======== Dataset records ========
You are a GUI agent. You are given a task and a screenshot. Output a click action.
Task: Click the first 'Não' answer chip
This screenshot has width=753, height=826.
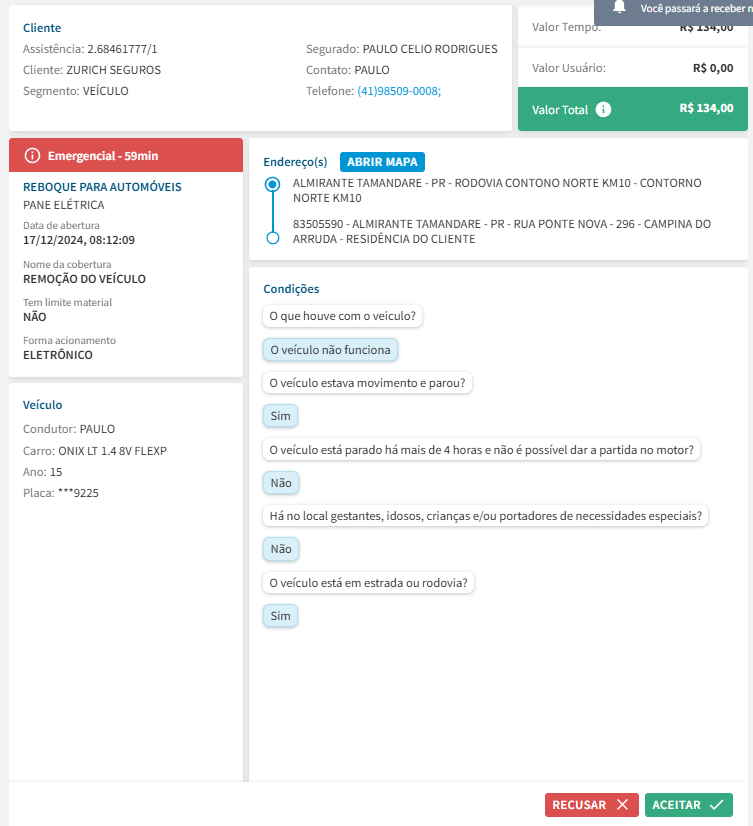pyautogui.click(x=281, y=483)

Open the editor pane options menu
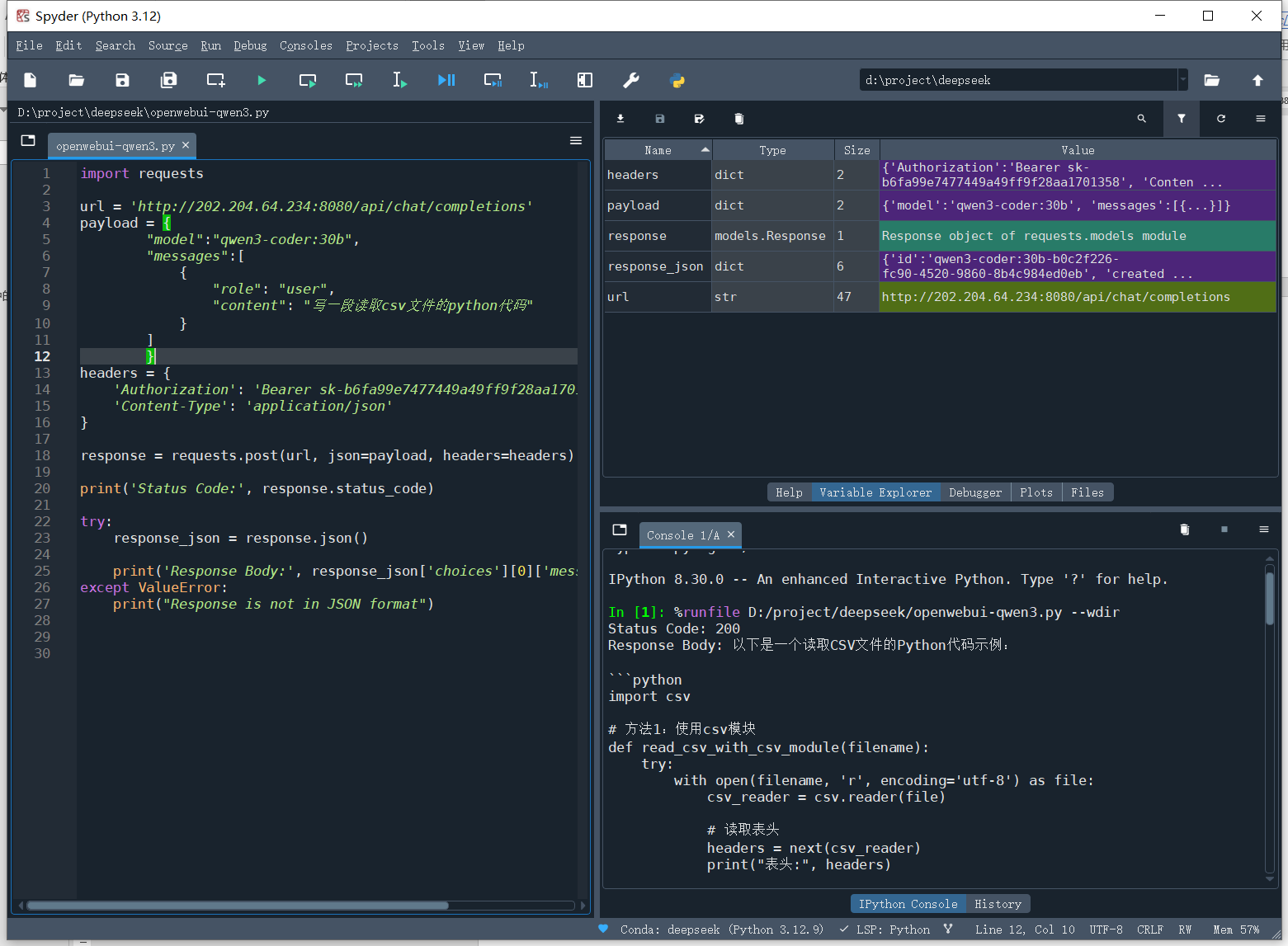576,141
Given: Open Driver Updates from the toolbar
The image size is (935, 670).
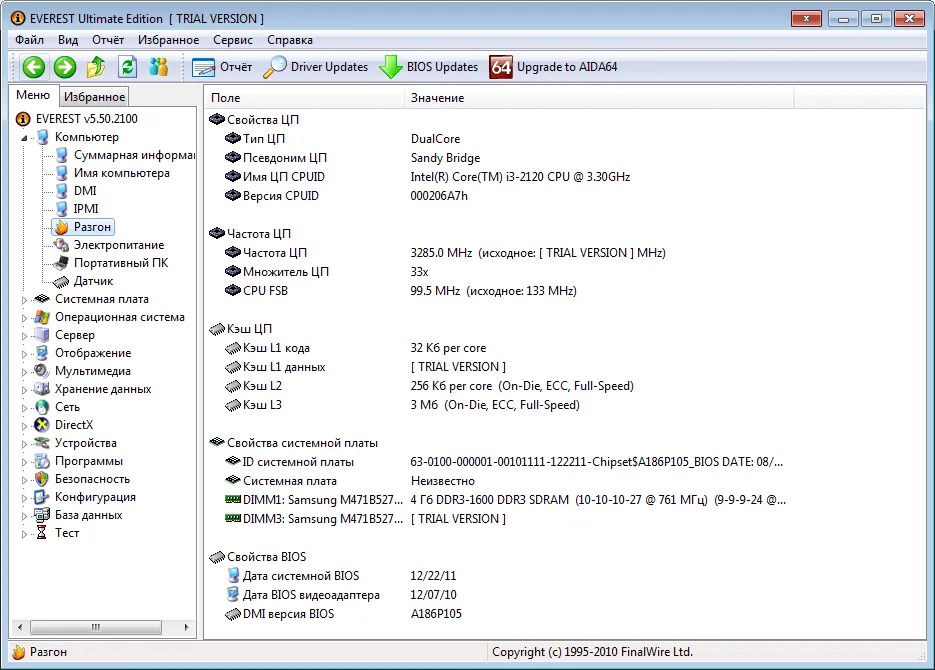Looking at the screenshot, I should 316,67.
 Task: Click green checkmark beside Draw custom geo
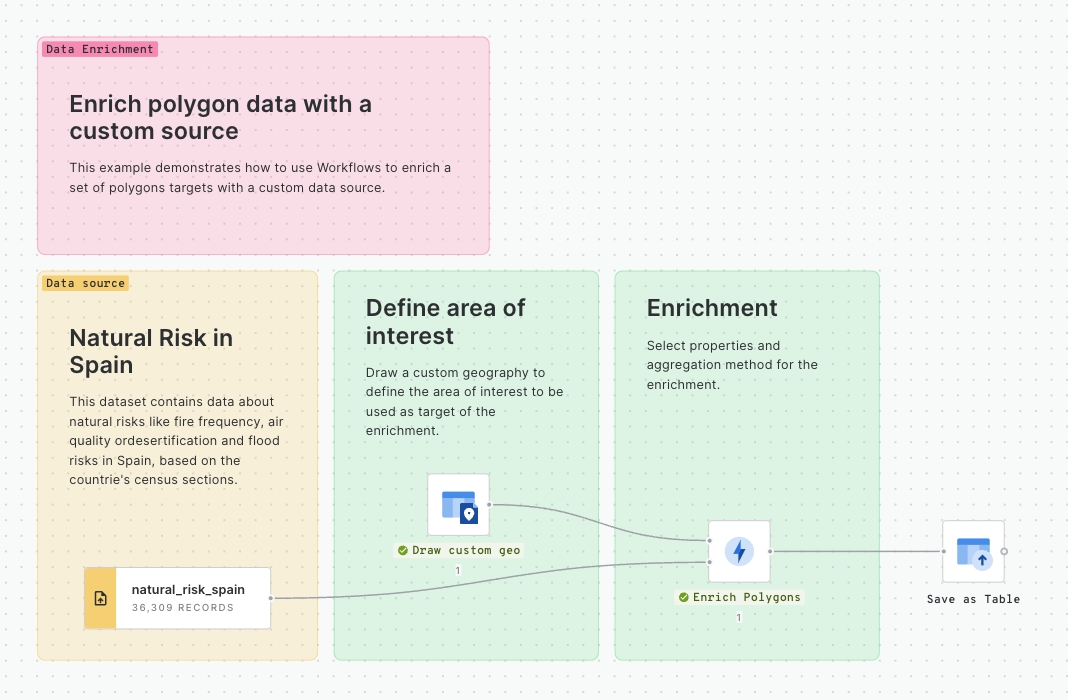click(x=403, y=550)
========
# Exercise aim
The response has to be an exact copy of all the data, pictures excluded.

# Completed exercise
You are a GUI agent. You are given a task and a screenshot. Output a click action.
Task: Click the first 'Não' answer chip
This screenshot has width=753, height=826.
pyautogui.click(x=281, y=483)

Open the editor pane options menu
576,141
Given: Open Driver Updates from the toolbar
The image size is (935, 670).
Looking at the screenshot, I should 316,67.
 Task: Click green checkmark beside Draw custom geo
click(x=403, y=550)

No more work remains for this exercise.